Esuli giuliano-dalmati, niente più risarcimenti

Martedì 8 Aprile 2014
Proprio mentre Simone Cristicchi commuove le platee dei teatri del Nordest e del Paese con "Magazzino 18", che narra la drammatica epopea dell'Esodo, arriva una nuova e cocente beffa per gli esuli giuliano-dalmati e per i loro eredi: l'Italia non deve un solo euro di risarcimento in più per i beni abbandonati nelle terre perdute con la Seconda guerra mondiale rispetto alle miserie stabilite dagli accordi finanziari connessi alle intese internazionali. Lo sancisce la Corte di cassazione a Sezioni unite, decidendo su un ricorso presentato da alcune famiglie istriane al Tribunale civile di Trieste e respinto sia in primo grado che in appello. Il caso specifico riguardava esuli dal territorio dell'ex Zona B amministrata dalla Jugoslavia di Tito dopo la fine delle ostilità (Trieste era Zona A): la Corte ha stabilito che gli indennizzi decisi con il Trattato di Osimo del 1975 sono e restano gli unici, pur se considerati irrisori da chi aveva perduto ogni cosa optando per l'esilio nella Patria italiana. Patria che dopo il periodo dolente dei campi profughi e dei primi smistamenti in strutture più stabili, non si è mai rivelata "madre" affettuosa, al punto che secondo una stima dell'Unione degli Istriani oltre il 90% del valore attualizzato dei beni abbandonati non è mai stato risarcito.

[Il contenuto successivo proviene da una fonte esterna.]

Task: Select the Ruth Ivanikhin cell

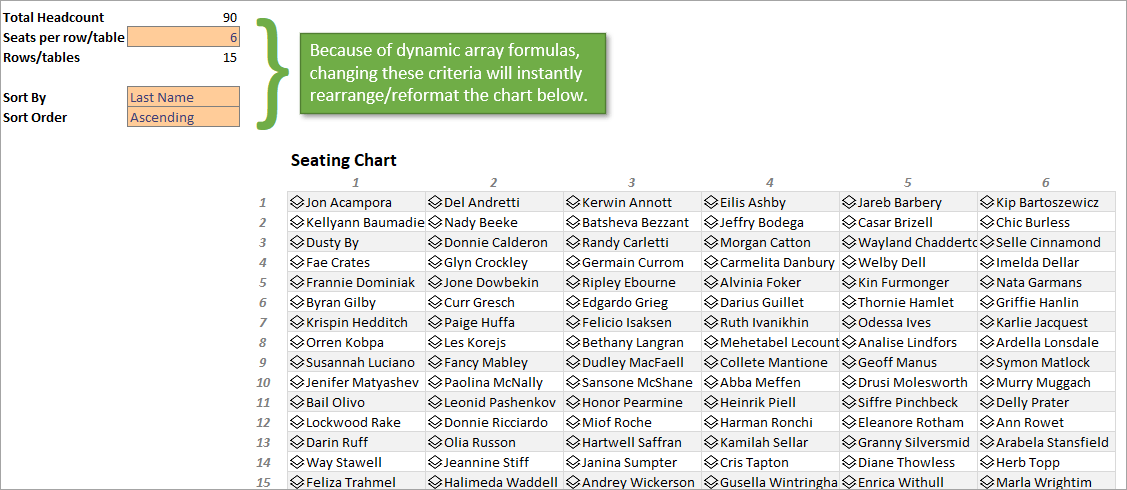Action: 771,322
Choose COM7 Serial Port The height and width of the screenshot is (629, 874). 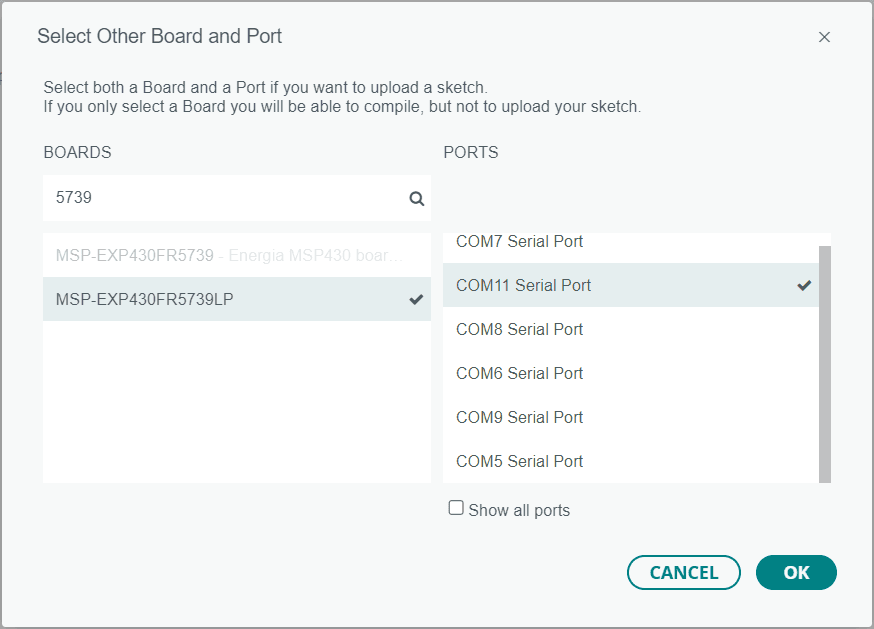click(x=520, y=242)
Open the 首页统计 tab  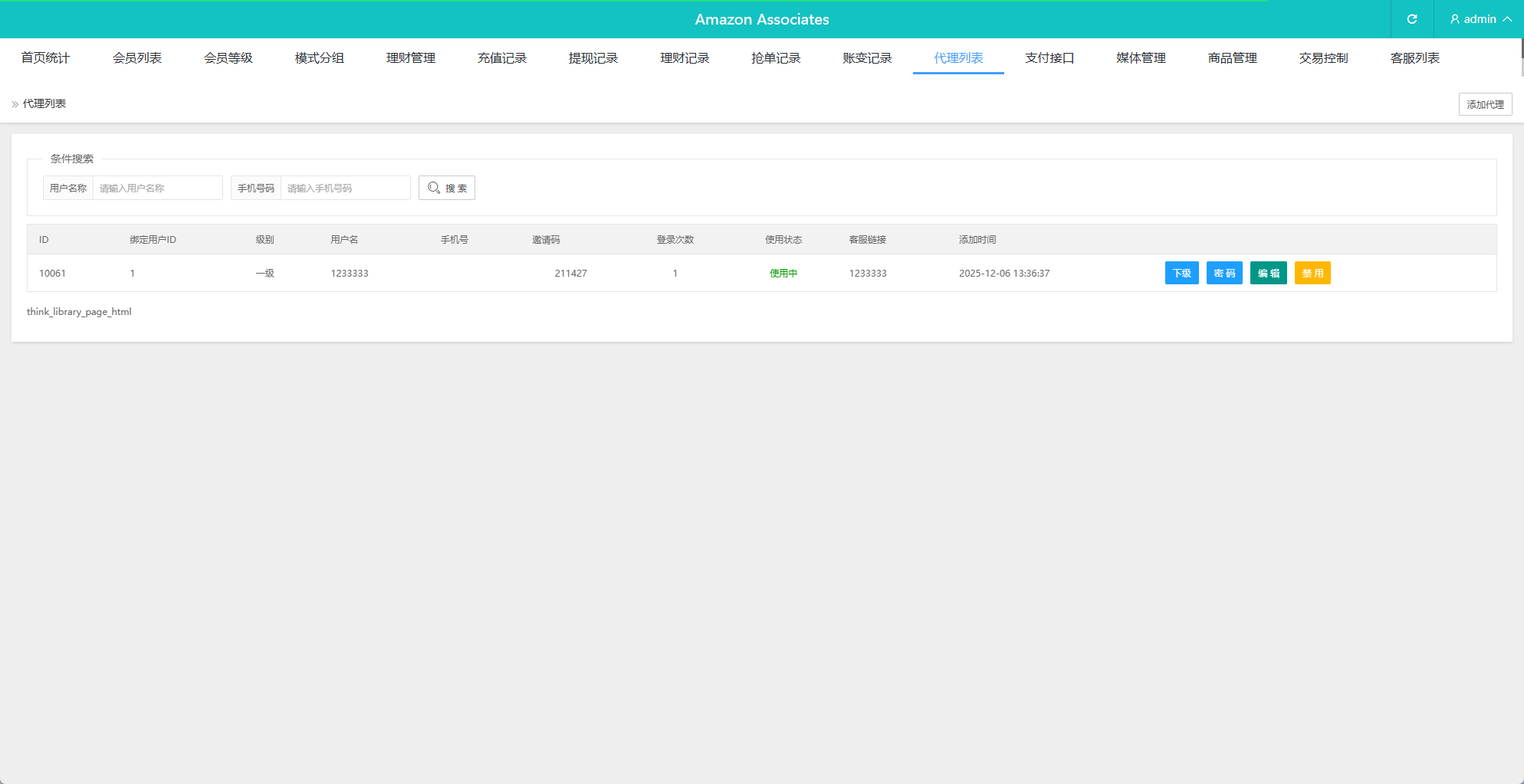(x=45, y=58)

La Cassazione afferma il principio che nulla di tecnicamente risarcitorio sia dovuto dallo Stato italiano, in quanto la lesione del diritto di proprietà non fu opera italiana ma del regime jugoslavo. Tale stato di cose - secondo la Suprema Corte - non limita l'esercizio del diritto dello Stato di quantificare come meglio crede l'entità delle somme da riconoscere». La questione è complessa e molteplice. Un primo regime risarcitorio fu stabilito dopo l'accordo di pace del 1947, che gettò centinaia di migliaia di istriani, fiumani e dalmati nella disperazione poiché cancellava la speranza di non perdere del tutto l'italianità della propria terra. ««Questa sentenza dimostra ancora una volta, qualora ce ne fosse stato bisogno, che lo Stato italiano ha truffato gli esuli. Nel '48 - spiega il presidente dell'Unione degli istriani, Massimiliano Lacota - l'Italia raggiunse a Belgrado una serie di intese economiche che prevedevano la raccolta a Roma delle disponibilità a cedere i propri beni alla Jugoslavia. In cambio lo Stato italiano s'impegnava a risarcire le famiglie che firmavano per la cessione». Detta così, sembra una condizione di sufficiente equità. Ma le cose andarono diversamente: «Le carte predisposte dall'Italia per i suoi figli esuli erano generiche, non fissavano cifre e garanzie», col risultato che «ancora oggi i più aspettano i soldi o hanno incassato miserie». Stesso discorso per le previsioni dettate dal Trattato di Osimo, che ha trasformato in via definitiva le ex Zone A e B in Jugoslavia (poi Slovenia e Croazia) e Italia, formalizzando oltretutto soltanto allora la sovranità italiana su Trieste.
«Non solo: gli indennizzi non sono stati mai aggiornati se non di spiccioli - accusa Lacota - al punto che ancor oggi una licenza commerciale a Capodistria viene valutata 80 euro. E a una famiglia istriana sono stati proposti 350 euro per una grande bottega fabbrile. Hanno rifiutato per dignità, per non insultare se stessi e i propri morti».